#### [Source material]
*****
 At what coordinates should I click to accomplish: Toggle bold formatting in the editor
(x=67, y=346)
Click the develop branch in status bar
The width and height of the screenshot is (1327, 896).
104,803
*****
Reproduce every line of the records above verbatim, without any alteration.

 At what coordinates should I click to accomplish: Toggle bold formatting in the editor
(x=67, y=346)
Click the develop branch in status bar
The width and height of the screenshot is (1327, 896).
104,803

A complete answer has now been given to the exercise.